Background and Basics of the Gramm-Leach-Bliley Act
The insurance, banking and security industries were dramatically changed with the U.S. Congress passage of the Gramm-Leach-Bliley Act (GLBA) in November 1999. The new law repealed prohibitions against the merger of banks and securities firms and overturned the 1956 Bank Holding Company Act that required the separation of banking and insurance. This act was the subject of much debate and many compromises.
While recognizing the benefits to be realized by the integration of these services, Congress was also concerned with the sharing of nonpublic financial information. Consequently, late in the summer of 1999, privacy provisions were added to the bill. These privacy requirements are found in Title V of the GLBA. Title V of the GLBA creates two new privacy-related requirements that states are required to implement and apply to insurance agencies: The notice requirement and the opt-out requirement.
The Texas Legislature enacted legislation in 2001 to implement GLBA in Texas, and the Texas Department of Insurance enacted rules for this purpose, now part of the Texas Administrative Code, Title 28, Part 1, Chapter 22, Subchapter A.
Under TDI rules, agencies that disclose non-public private financial information to third parties, other than insurance companies for the purpose of placing insurance, are required to comply with the federal notice and opt out requirements.
Requirements for Agencies
An agent that discloses protected financial information only to the insurance company on whose behalf the information was collected does not have to comply with the notice and opt out requirements so long as the company itself complies with the notice requirements.
If the agent shares the information with anyone other than an insurance company, the agent must provide separate notices and opt out opportunities as required by the rules.
The notice must be provided when a new customer buys the first policy and annually thereafter, and must be provided annually to existing customers. The notice must:
- describe the categories of information your agency collects;
- describe the categories of information disclosed to third parties (affiliates and nonaffiliates); describe the parties to whom nonpublic personal information is disclosed;
- include a right to opt-out if information is shared with nonaffiliated third parties; and
- describe how the agency protects the confidentiality and security of this information
The Opt-Out Provision
Agencies that share their customer information with another unrelated business face a separate requirement. These agencies must, before any of this nonpublic information is disclosed, notify the individual of the information sharing and advise the individual of their right to prevent the disclosure (known as the right to opt-out of the information sharing). The company with which the agency shares this information cannot reuse or re-disclose this information unless the consumer agrees to the re-disclosure.
Under the opt-out provision, the right to opt-out is qualified to the extent that it does not prohibit financial institutions from sharing the information for the purposes of completing the transaction for which the information was provided (i.e. when quoting or servicing an insurance policy), or a related transaction. There are two major exceptions:
- Financial institutions are not required to let customers opt-out of information sharing between the financial institution and a third -party that is done under a joint marketing agreement.

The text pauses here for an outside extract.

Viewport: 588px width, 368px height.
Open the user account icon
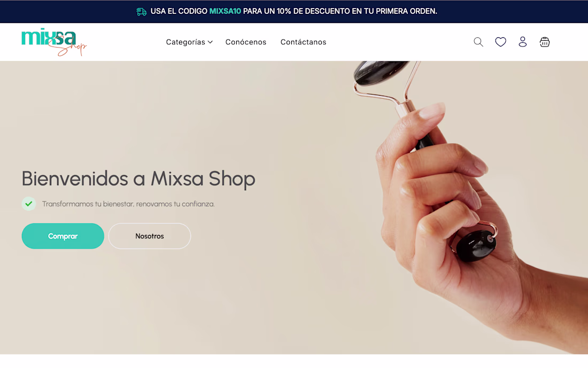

- The financial institution is permitted to disclose customer information to unaffiliated third parties to market the institution's own products and services.
Any agency that shares nonpublic information with unaffiliated third parties outside of the normal business relationship with its customers should obtain legal advice to comply with the laws and rules.

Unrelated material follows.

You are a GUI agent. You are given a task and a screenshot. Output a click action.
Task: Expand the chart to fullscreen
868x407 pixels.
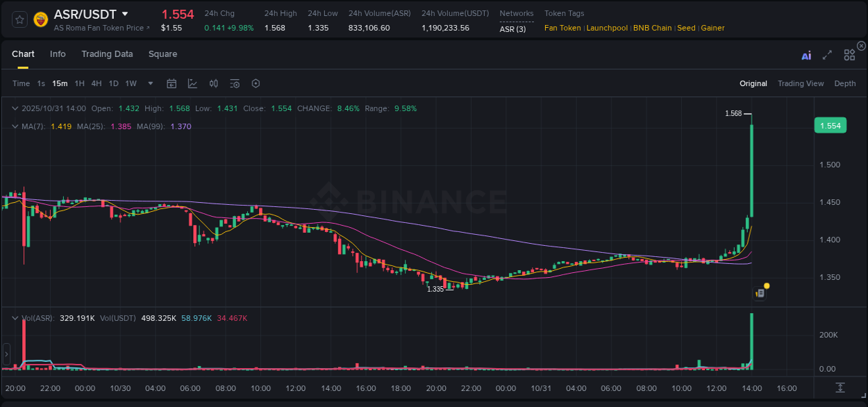(x=826, y=54)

This agency and staff are committed to maintaining the confidentiality of nonpublic, personal information. We do not disclose any nonpublic, personal information about our customers to anyone, except as permitted by law. We do not sell any information abo0ut our customers to mailing list companies or mass marketing organizations.
We collect nonpublic financial information about you from the following sources:
• Information we receive from you on applications or other forms;
• Information about your transactions with us, our affiliates or others;
• Information we receive from a consumer reporting agency.

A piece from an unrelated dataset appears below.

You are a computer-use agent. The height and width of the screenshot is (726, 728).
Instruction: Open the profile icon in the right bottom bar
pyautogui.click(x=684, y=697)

We restrict access to nonpublic personal information to [provide an appropriate description, such as “those employees who need to know that information to provide products or services to you”].
We maintain physical, electronic, and procedural safeguards that comply with federal regulations to guard your nonpublic personal financial information.
The Texas Identity Theft Enforcement and Protection Act became law Sept. 1, 2005, codified as Chapter 48 of the Texas Business and Commerce Code. While insurance agents are exempt from most of the requirements because they are subject to the federal Gramm-Leach-Bliley Act and Texas Insurance Code provisions regarding privacy, they are not exempt from a provision in the law that requires notification to anyone whose sensitive personal information “was, or is reasonably believed to have been, acquired by an unauthorized person.”